2. adding 25ul OB protease lysates, mix.
3. add 220ul BLBuffer
4.70 DEG C of water-bath 10min.
5. 220ul absolute ethyl alcohols are added to mix
6. being put into post is collected in 2ml collecting pipes, the liquid in step 5 is added and collected in post,
7. maximum (top) speed centrifuges 1min, waste liquid in collecting pipe is outwelled more than or equal to 10000 turns
8. 500ul HBC Buffer maximum (top) speeds (being more than or equal to 10000 turns) centrifugation 30s is added in collecting pipe,
9. add 700ul DNA Wash Buffer maximum (top) speeds (being more than or equal to 10000 turns) centrifugation 30s (2 times)
10. pipe maximum (top) speed (being more than or equal to 10000 turns) centrifugation 2min is collected by centrifugation in sky
11. add 100ul dd water (being heated to 70 DEG C)
12. standing 2min, big rotating speed (being more than or equal to 10000 turns) centrifugation 1min collects DNA, determines concentration.

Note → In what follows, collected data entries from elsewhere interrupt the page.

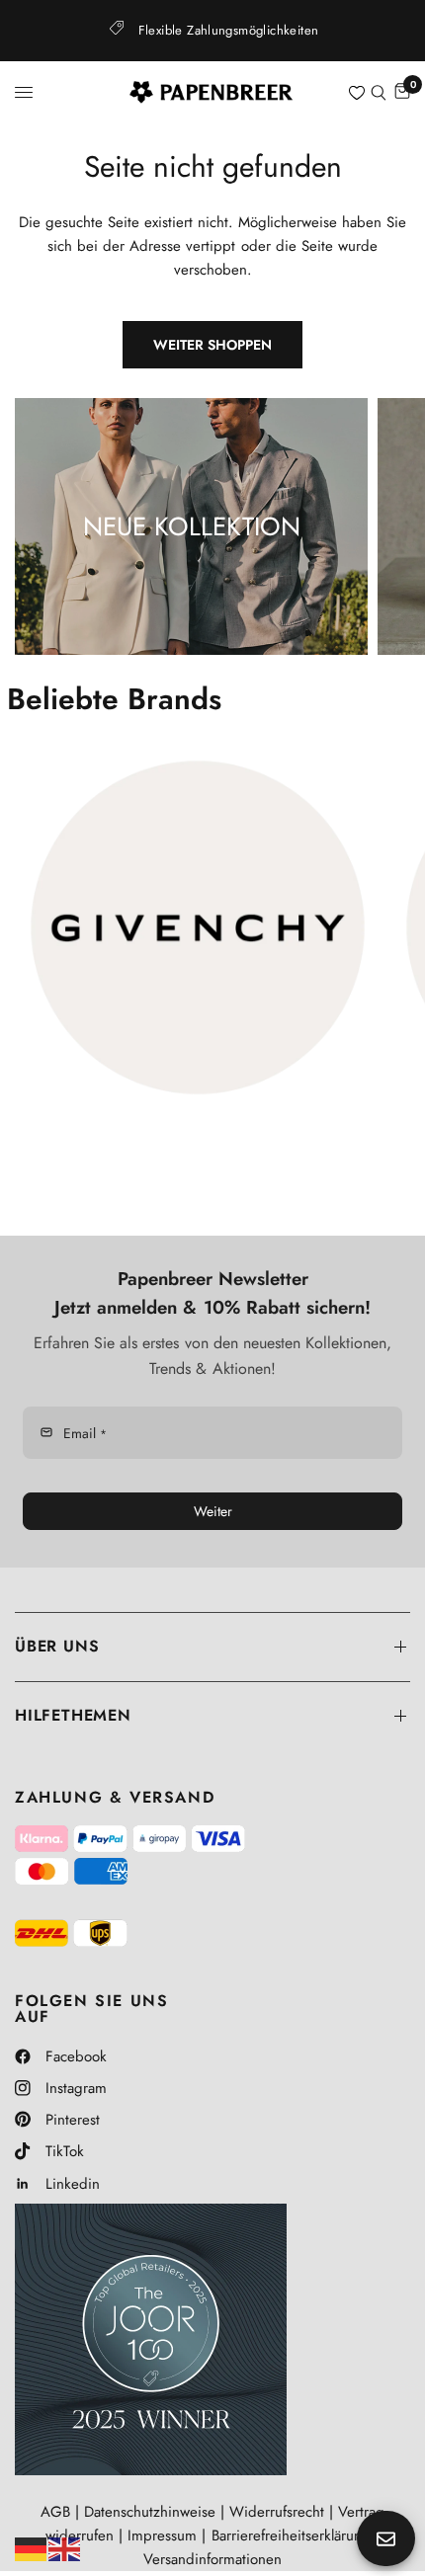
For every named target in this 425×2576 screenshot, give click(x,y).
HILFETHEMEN (73, 1715)
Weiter (213, 1511)
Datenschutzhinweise (149, 2512)
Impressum (162, 2535)
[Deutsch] (31, 2547)
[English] (65, 2547)
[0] (401, 92)
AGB (55, 2512)
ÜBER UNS (57, 1646)
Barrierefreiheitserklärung (291, 2535)
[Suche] (378, 92)
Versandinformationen (212, 2559)
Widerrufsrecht (276, 2512)
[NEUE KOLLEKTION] (191, 526)
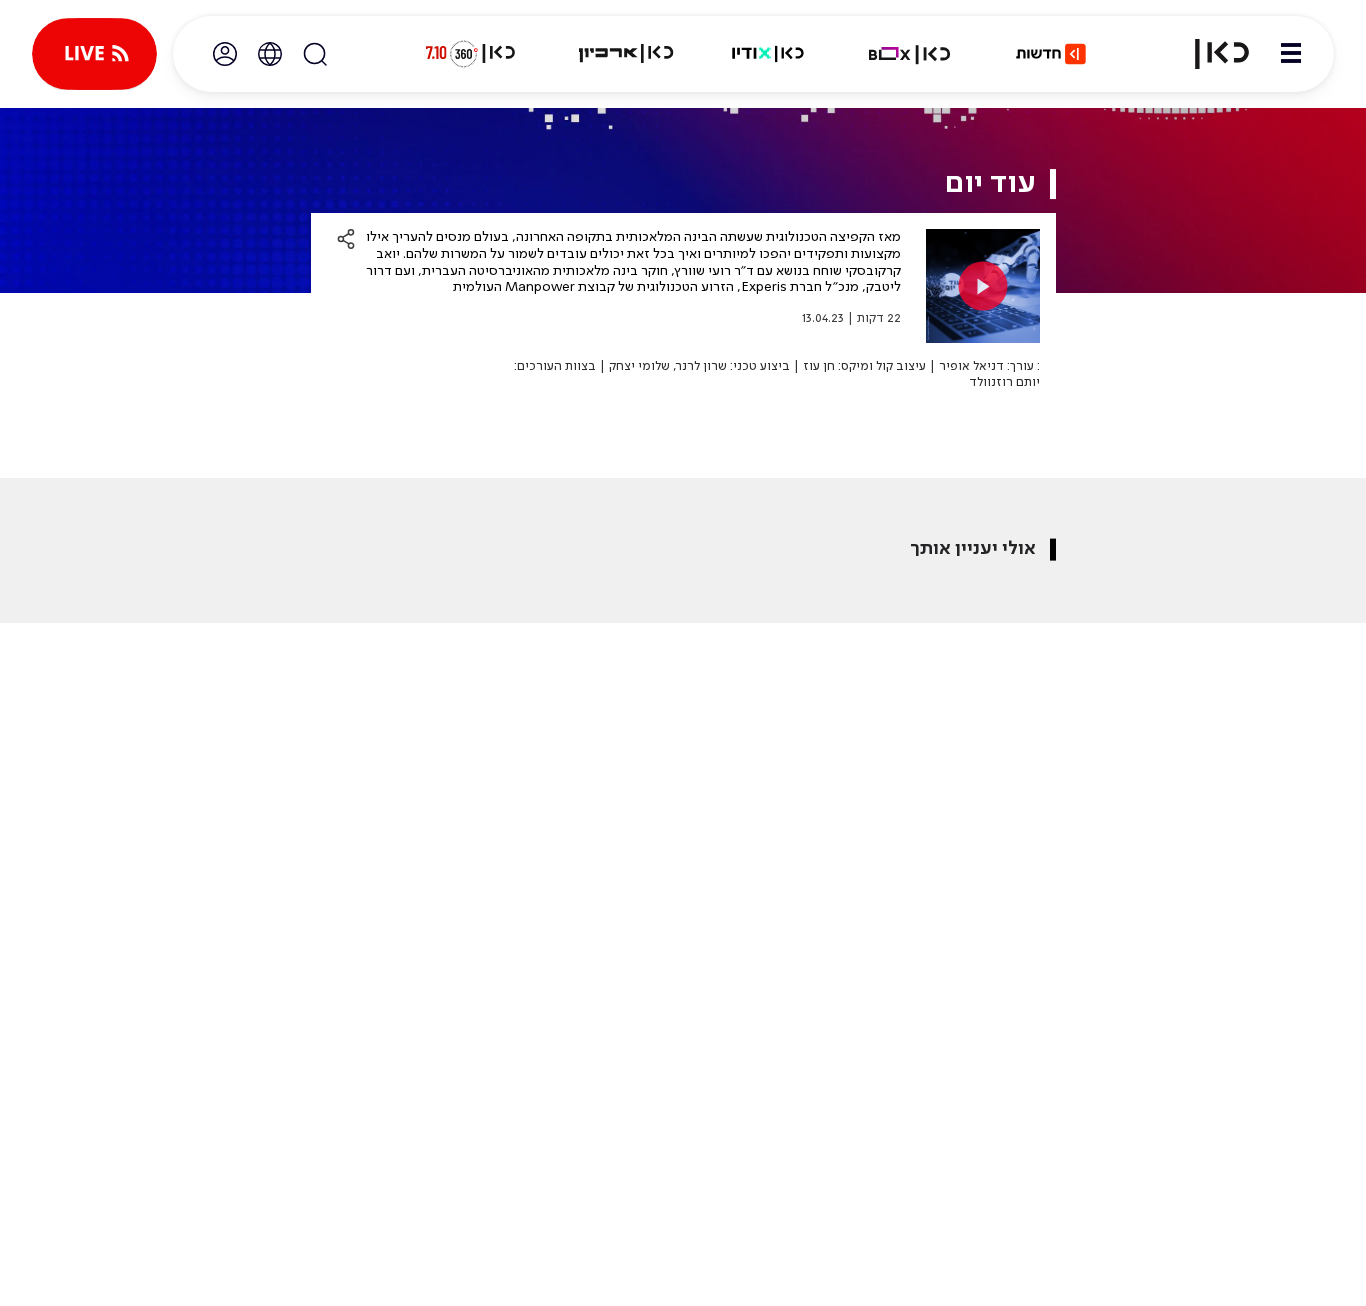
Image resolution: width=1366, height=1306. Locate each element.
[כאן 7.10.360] (470, 54)
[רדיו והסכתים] (768, 54)
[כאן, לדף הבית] (1210, 54)
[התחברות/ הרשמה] (225, 54)
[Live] (94, 54)
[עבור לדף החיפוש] (315, 54)
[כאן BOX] (910, 54)
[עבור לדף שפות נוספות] (270, 54)
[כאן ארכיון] (626, 54)
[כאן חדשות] (1051, 54)
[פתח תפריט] (1291, 54)
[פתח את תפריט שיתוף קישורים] (346, 239)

2nd, DNA vulcanizes flow (DNA sulfiding reagent boxes, the EZ DNAMethylation-GoldTM Kit of ZYMO companies
catalog Nos.D5005&D5006)
1. before being applied for CT conversion Reagent, need 900 μ l water of often pipe addition, 300 μ l M-Dilution
Buffer, 50 μ l M-Dissolving Buffer to CT conversion Reagent;
2. DNA amount used in vulcanization is 500ng, the DNA volumes according to added by being calculated quality and concentration, 130 μ l are added
CT-CR is into 20 μ l DNA samples, if DNA sample volume is less than 20 μ l, and the benefit that adds water flicks test tube to 20 μ l after mixing,
Then low-speed centrifugal is by solution to ttom of pipe;
3. the solution prepared is entered into thermal cycle:
a.98℃10min
b.64℃2.5h
4. adding 600 μ l M-Binding Buffer to Zymo-Spin IC Column, Collection is then placed in
Tube;
5. the DNA solution obtained by the 2nd step is put into Zymo-Spin IC Column, closes the lid and overturn Column repeatedly
For several times;
6. (being more than 10,000g) at a high speed centrifuges 30s, filtrate is abandoned;
7. adding 100 μ l M-Wash Buffer to Column, high speed centrifugation 30s, filtrate is abandoned;
8. 200 μ l M-Desulphonation Buffer to Column are added, (20-30 DEG C) standing 15- of room temperature
High speed centrifugation centrifuges 30s after 20min, incubation, abandons filtrate;
9. add 200 μ l M-Wash Buffer to Column, high speed centrifugation 30s;Add 200 μ l M-Wash
Buffer to Column, high speed centrifugation 30s, abandons filtrate;
10. by Column to 1.5ml microcentrifuge tube, add 15 μ l M-Elution Buffer extremely
Column, high speed centrifugation 30s, eluted dna.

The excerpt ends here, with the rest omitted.